抗議したけれど、結局入れてもらえなかった。今まで普通に入れていたのに、どうして。
門番も、ダンテの命令だと言っていた。しかも、書類付きで。絶対嘘よ、ダンテは私にそんなこと絶対しないもの!!
それから何度も通ったけど入れてもらえなかった。手紙を送っても読んでもらえず、そのまま送り返されてしまった。
おかしい、明らかにおかしい。だって、私今までそんな事された事なかったのに。
私は、ダンテの事業で作ってるクロール生地のドレスを仕立てに行った。勿論新しいデザインのドレス。ウチの事業を潰した相手のドレスを仕立てるんだから、お父様にはバレないようこっそりとブティックに向かった。
これを着てダンテに会いに行ったら、見てくれるんじゃないかって。そう思ったから。
でも……
「ねぇ、どうして今すぐじゃないのよ」
「他にもご予約された方々がいらっしゃいますので、申し訳ございませんがご令嬢のドレスは4ヶ月後になってしまいます」
「私が誰だか知らないの?」
「いえ、ですが……」
「このクロール生地、私の元婚約者の作ってるものでしょ。だったら私のを先に作るのが筋じゃなくて?」
「それでは困ります、ご令嬢」
「さっさと作りなさいよ!!」
何よ、私は小さい頃からの付き合いであるダンテの作った生地のドレスを着ちゃいけない訳? 私は高位貴族の令嬢でもあるのよ? だったら一番優先して作るのが普通でしょ。
何よ、周りの令嬢達のあの目。ライバルのドレスを着ちゃいけない訳? でもダンテは私の元婚約者なのよ? 別にいいじゃない。
でも結局、このブティックではドレスが出来上がるのは4ヶ月後としか言ってもらえなかった。
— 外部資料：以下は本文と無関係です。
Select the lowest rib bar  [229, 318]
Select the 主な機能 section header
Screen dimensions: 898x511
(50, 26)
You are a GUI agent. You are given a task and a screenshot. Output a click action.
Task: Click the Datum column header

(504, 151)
脅しまでかけてきたのよ、この私に。
どいつもこいつも、そんな事してどうなってもいいわけ?
日に日に減らされていく私のお小遣い。お父様に聞こうとしても、毎日毎日イライラしていて話しかけられない。だから、私の怒りは日に日に蓄積されていった。
「殿下っ! それはあんまりですっ!! そもそも、殿下はセピアの婚約者ではありませんか!!」
「私は言ったはずだ。次はないと」
新しく始めた事業には、私の婚約者であるシリル様が援助をしてくれた。これで侯爵家を立ち直せれば、とお父様は奮闘していた。それなのに……日に日にお父様の顔色が変わりつつあった。それは、上手くいってない証拠。そして、ついには殿下がこの邸宅に赴いた。また助けてくれるのでは、と迎え入れたのに……
「援助はもうしない。あとは自分達で何とかしろ」
「殿下」
「――私の期待を、裏切るな」
また、あの刺々しく鋭い視線に、私達は危機感を覚えた。私の婚約者であるはずなのに。助けてくれるのは当たり前の事なのに。これで見限られてしまったら、私の家はどうなってしまうの?
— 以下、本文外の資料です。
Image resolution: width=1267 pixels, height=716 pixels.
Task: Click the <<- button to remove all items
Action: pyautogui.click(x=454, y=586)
その後、お父様は私にこう言ってきた。お前は何をしていたのだ、と。殿下の機嫌を損なうな、上手く言いくるめろ、と。そんな事、もうやってるに決まってる。それなのに、日に日に攻撃的な視線を向けてくるシリル様に、自分は何をすればいいのか、分からなくなってきた。
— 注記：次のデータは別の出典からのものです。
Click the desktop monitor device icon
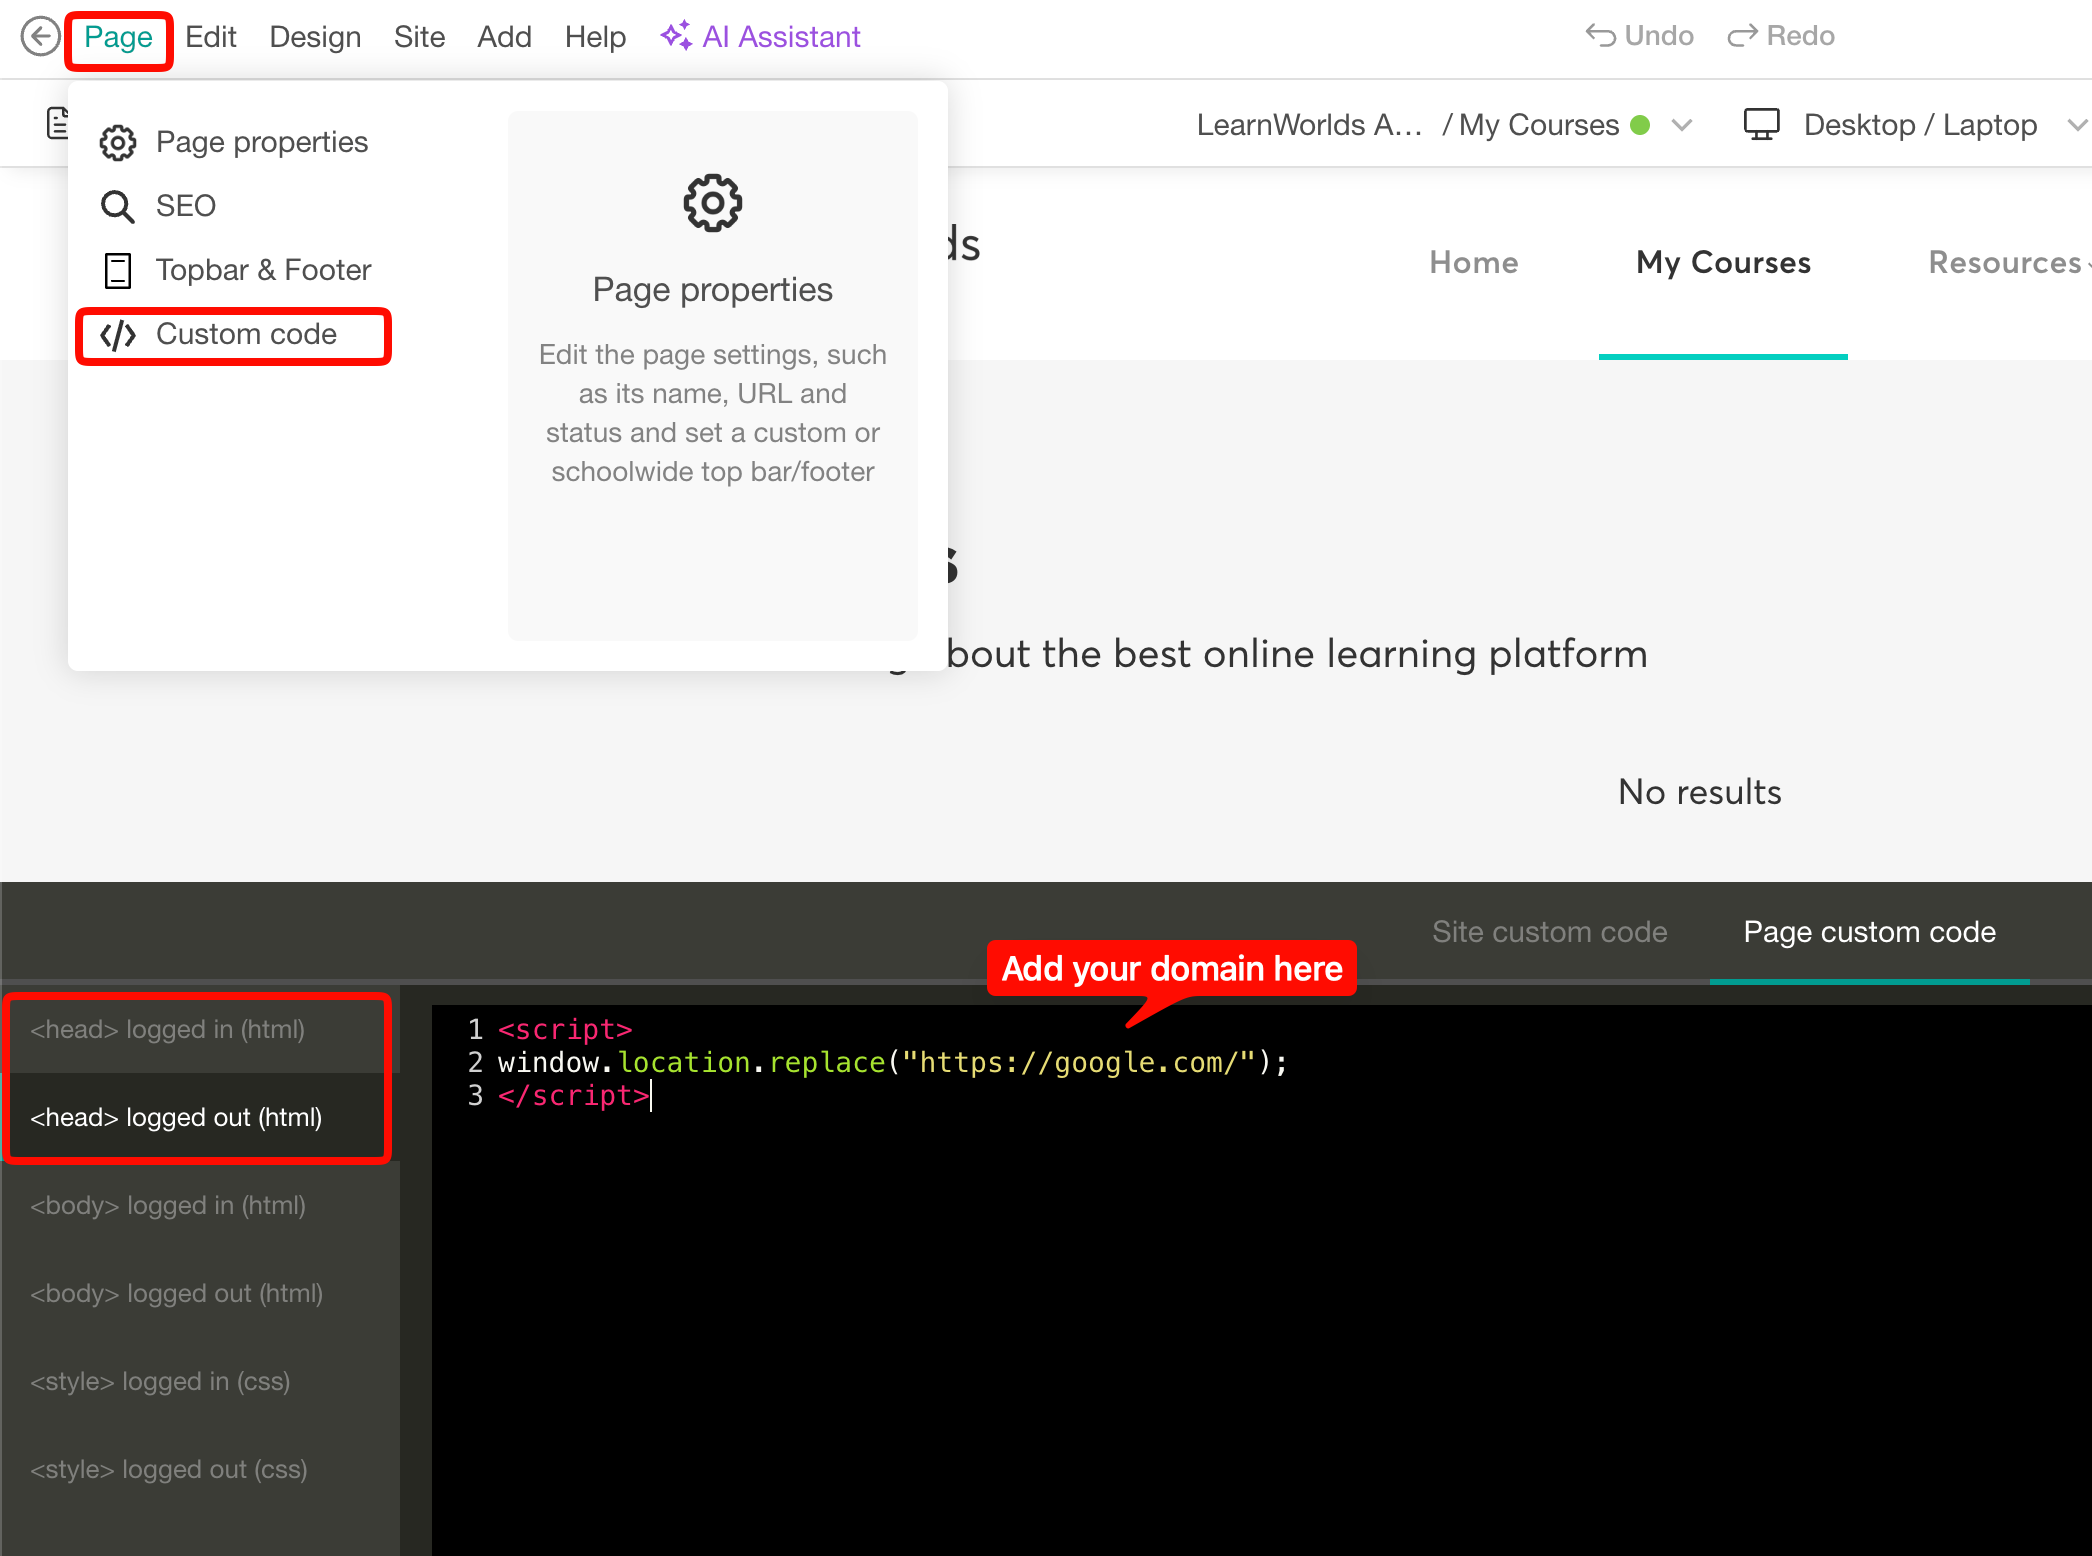 pyautogui.click(x=1761, y=125)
今日も、お父様の言いつけで皇城を訪れた。シリル様にお会いするために。考え直してほしい、そう言ってこいと。
「……ダンテ?」
シリル様の居宅に向かう際中、一瞬視界に入った、元婚約者の姿。待って、行かないで、そう心の叫びと共にダンテの方へ急いだ。廊下を曲がった先にいるはずの彼の姿は、消えていた。
ねぇ、どうして?
私、貴方の元婚約者よね?
私が一番、貴方の事を知ってるのよ?
私が一番の、貴方の理解者なのよ?
ねぇ、どうして?
どうして、私にあんな態度を取って、お父様を苦しめるの……?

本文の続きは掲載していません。